Waterloo's
wood frame station was built in 1854, when the connection was made with
the Morris & Essex. At this time the Sussex Railroad built a bridge
over Inclined Plane #4 West at Waterloo when the railroad was first
built in 1854. This bridge was replaced in 1877. The railroad bridge
across the roadway (Taylor Road) was replaced in 1878-79.
According
to Kevin Wright, a local historian, the cut stone from the abutments
for this roadway
bridge, standing near the water outlet from the canal power house,
was used to repair the tumbling vent in the Lock Pond dam at Waterloo
in 1980.
A large new water
tank was built at Waterloo in 1881.
On September
1, 1890, the boiler of a Delaware, Lackawanna & Western locomotive
named the Morris exploded at 2:05 P. M. while standing on the upper
track at Waterloo, waiting for the Sussex Railroad passengers on the
1:30 mail train from Newton to board.

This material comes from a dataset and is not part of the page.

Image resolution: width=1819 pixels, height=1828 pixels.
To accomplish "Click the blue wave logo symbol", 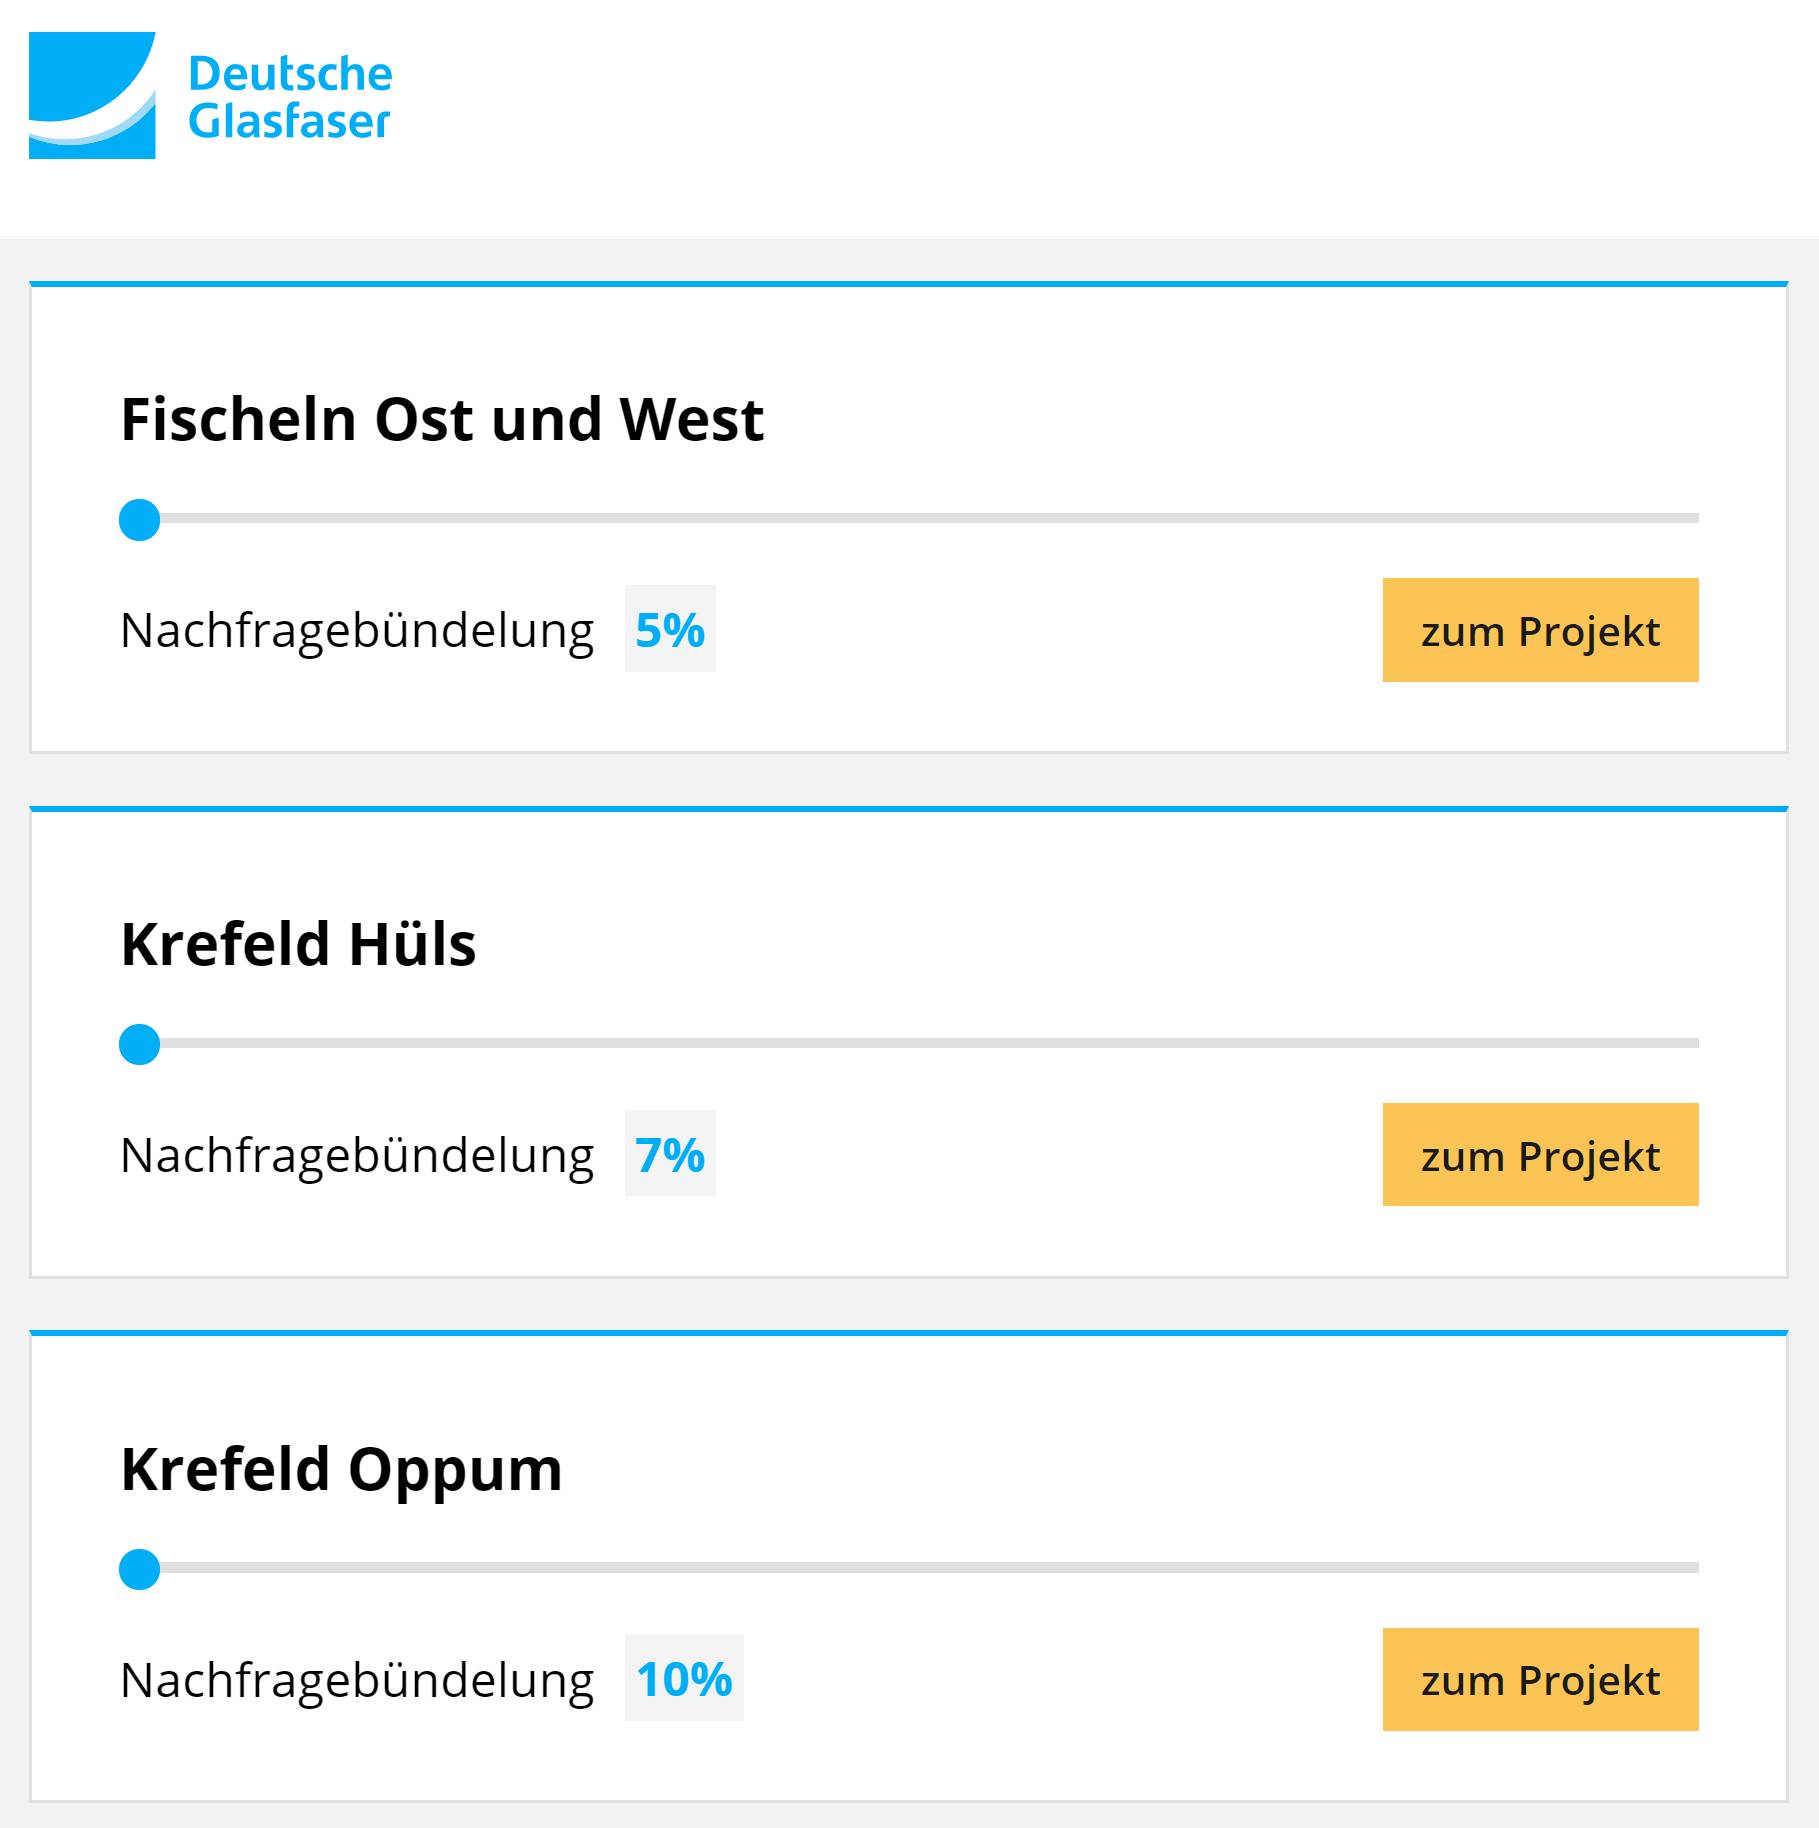I will pos(93,95).
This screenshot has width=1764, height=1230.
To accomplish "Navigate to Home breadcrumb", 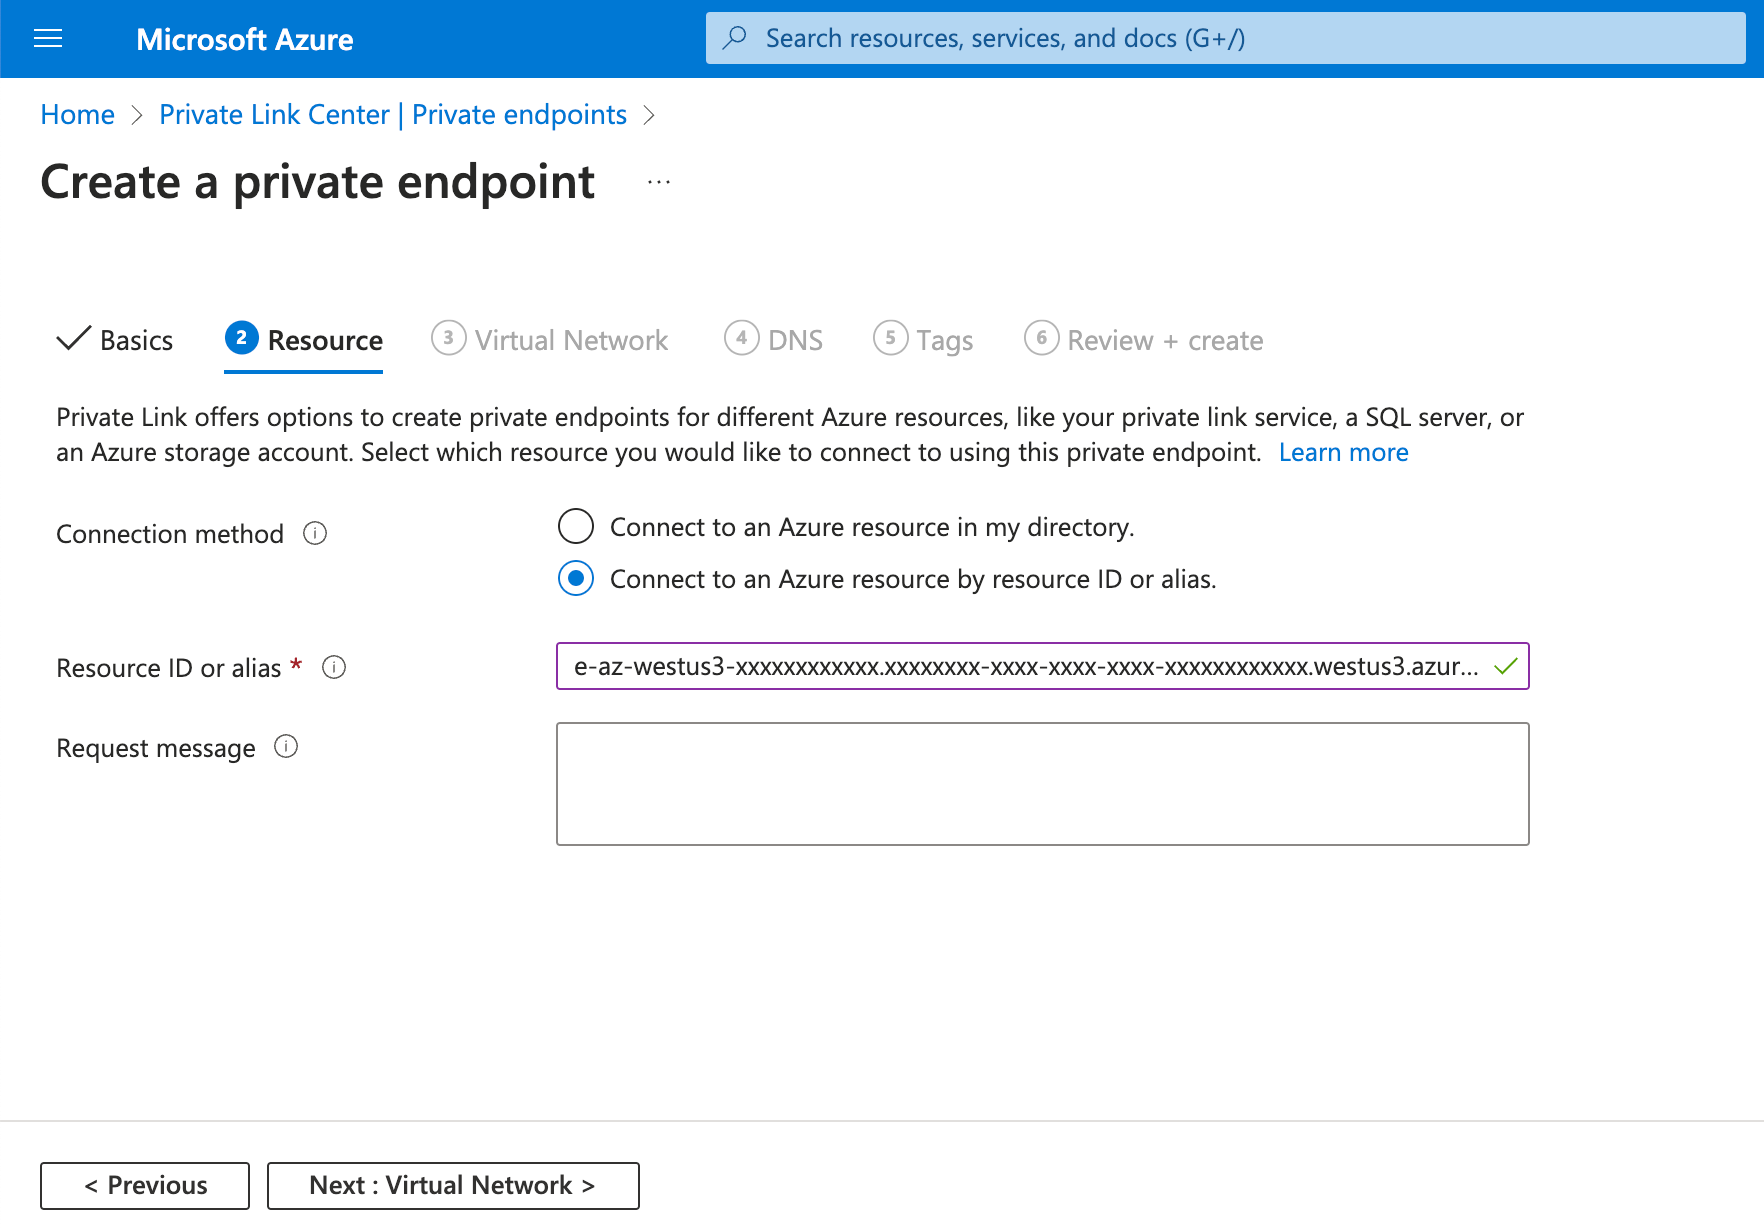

Though many people were standing
on the platform, no one was seriously injured, despite the heavy rain
of shrapnel. The 400-pound cast-iron sand box on top of the boiler
shot high into the air and came down through the slate roof of the
depot, crashing through one floor to lodge in the ceiling above Whitfield
N. Gray's ticket office. Some pieces thrown into the air weighed a
half ton apiece.
Martin F. Wintermute,
of Townley's Photo Gallery in Newton, happened to be on the Sussex
train and had his camera with him. He got seven or eight excellent
views of the wreck.
The bypass from
Netcong to the Sussex Branch several miles up the Branch from Waterloo
was built in 1901. The turntable (50 footer) was removed soon after
1902, after the 'Stanhope Cutoff' was inaugurated and the Waterloo
leg began to be disused as a connection. About half of the track remained
in place however, extending from the branch north of Waterloo road,
to serve the Mountain Ice Company siding.
The last agent
at Waterloo, Clarence Lance, was discontinued in 1922 and the station
was later replaced by a smaller shelter.
[Note:
According to Henry Charlton Beck [See "Frenche's 'Castle' and
Waterloo," Tales and Towns of Northern New Jersey, (Rutgers University
Press: New Brunswick, 1964), p. 99], Willis Montonya moved the
old Waterloo depot to a place near the Netcong Circle in 1939, converting
it to a bungalow. He kept the old station clock and signboard as souvenirs.]
From the 1940s
Waterloo was the only regular station stop on the Lackawanna which
did not have a building or shelter roof. The rude shelter which replaced
the station burned down in 1946.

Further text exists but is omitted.